Justice
Les logiciels de Peer-to-Peer interdits en France
Par Jerome Saiz, le 16 mars 2006 à 02:01:00.

Les députés de l'Assemblé Nationale ont décidé de punir de trois ans d'emprisonnement et 300.000 euros d'amende la mise à disposition du public d'outils de téléchargement d'oeuvres protégées. En clair, ce texte permet de sanctionner n'importe quel serveur Français qui offrirait eMule, eDonkey, Bittorrent et les autres. C'est la fin d'une époque... en France du moins ! [Mis à jour le 17/03/06]
On passe du rire aux larmes. Après avoir brièvement laissé croire à la licence globale puis défendu le droit à la copie privée, le projet de loi sur le droit d'auteur sanctionne désormais la mise à disposition sur Internet des outils de Peer-to-Peer.
Webmasters français, si vous hébergez ainsi gracieusement un tel logiciel, dépêchez-vous de le supprimer. La loi votée cette nuit par l'Assemblée Nationale pourrait très bien vous valoir une condamnation à trois ans d'emprisonnement et 300.000 euros d'amende. C'est certes cher payé pour diffuser un logiciel libre, mais c'est désormais la règle en France.
Dans l'hémicycle, des voix se sont bien entendu élevées pour dénoncer ce qui peut être considéré comme un coup dur au développement de l'Open Source en France.

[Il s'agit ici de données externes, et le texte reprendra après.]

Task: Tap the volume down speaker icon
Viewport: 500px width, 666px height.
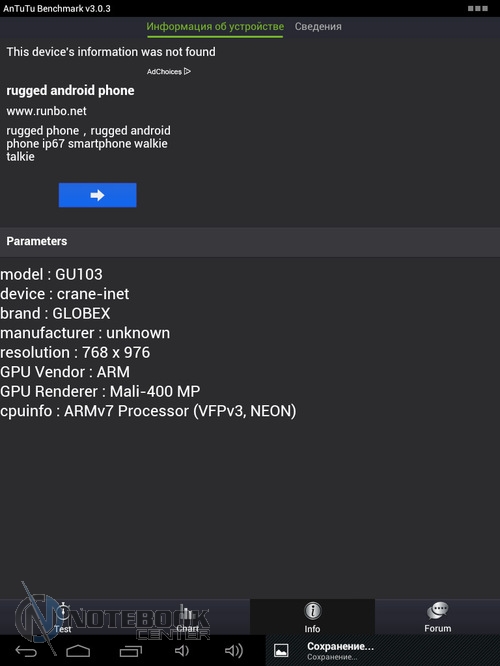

Mais le texte a été adopté par 55 voix contre 19 et l'affaire est donc quasiment entendue. Le Sénat devrait examiner le texte au mois de mai, probablement sans modification de fond.
Les internautes utilisateurs des logiciels de Peer-to-Peer ne sont cependant pas visés par ce texte (ils le sont déjà par d'autres...). Seule la mise à disposition de ces outils en toute connaissance de cause est sanctionnée.
Bien entendu, eMule, eDonkey et les autres restent tout à fait téléchargeables depuis des serveurs situés à l'étranger. Les fournisseurs d'accès ne sont pas (encore ?) obligés d'en interdire le téléchargement.
Mise à jour le 17/03/06 : Par la grâce d'un sous-amendement, les logiciels de P2P demeurent légaux lorsqu'ils permettent également la recherche d'informations légitimes. Le texte de cette loi ne dicte ainsi rien du tout mais délègue la décision de Justice à un collège de médiateurs. Ces derniers auront toute latitude pour estimer, au cas par cas, si telle "mise à dispositon" d'un logiciel de P2P est légale ou non.